A super easy slow cooker beef stew. The amounts below make a mountain of food so you’ll have a few portions to freeze and use on lazy days. IMG_2444

1.5kg beef (blade, chuck or rump)

2 onions

1/4 cup gluten-free flour

1 cup pumpkin

3 carrots

1 cup vegetable stock

2 tbsp tomato paste

1/3 cup red wine (plus 1 extra cup for the cook)

1/3 cup vinegar

1/4 tsp orange zest

1 bay leaf

1 tsp mixed italian herbs

1tbsp olive oil

salt and pepper

Add flour, herbs and salt and pepper into a plastic bag.

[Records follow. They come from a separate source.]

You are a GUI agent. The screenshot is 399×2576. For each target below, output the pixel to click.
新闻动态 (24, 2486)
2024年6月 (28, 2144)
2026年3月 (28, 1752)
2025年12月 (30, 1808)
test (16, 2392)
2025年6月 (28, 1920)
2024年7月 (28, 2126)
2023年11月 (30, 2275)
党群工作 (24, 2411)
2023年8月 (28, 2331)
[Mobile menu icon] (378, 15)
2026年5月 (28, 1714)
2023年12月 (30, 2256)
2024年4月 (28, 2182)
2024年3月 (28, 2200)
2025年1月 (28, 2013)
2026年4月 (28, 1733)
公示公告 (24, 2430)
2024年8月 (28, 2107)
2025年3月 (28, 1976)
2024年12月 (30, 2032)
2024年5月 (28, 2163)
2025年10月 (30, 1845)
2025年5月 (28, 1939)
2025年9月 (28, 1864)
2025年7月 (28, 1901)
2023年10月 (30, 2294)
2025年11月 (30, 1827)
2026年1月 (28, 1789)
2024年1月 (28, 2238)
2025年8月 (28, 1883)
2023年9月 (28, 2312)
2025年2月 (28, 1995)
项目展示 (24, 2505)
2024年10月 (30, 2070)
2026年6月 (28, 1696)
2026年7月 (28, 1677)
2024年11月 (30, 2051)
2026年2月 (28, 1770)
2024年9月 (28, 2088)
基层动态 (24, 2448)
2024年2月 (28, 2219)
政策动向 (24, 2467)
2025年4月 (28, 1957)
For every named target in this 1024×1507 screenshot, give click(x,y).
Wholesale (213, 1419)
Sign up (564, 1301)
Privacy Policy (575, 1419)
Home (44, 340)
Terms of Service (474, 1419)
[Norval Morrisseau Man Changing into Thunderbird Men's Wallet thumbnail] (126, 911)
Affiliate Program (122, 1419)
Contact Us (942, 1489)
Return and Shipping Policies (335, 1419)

Cut the beef into 1cm cubes and place into the plastic bag to coat with flour mixture.  Brown the beef in the fry pan and add to the slow cooker.  I also like to coat the onions in the flour mixture and fry for a few minutes too.  It ensures they are cooked well and the extra flour helps thicken the gravy.  Chop pumpkin and carrots into 1cm pieces and add to the slow cooker.  Combine all wet ingredients and pour over your meat and vegies.  I put my slow cooker on high for 30 minutes and then on low for about 7 hours.  Serve with creamy mashed potato. You’re welcome!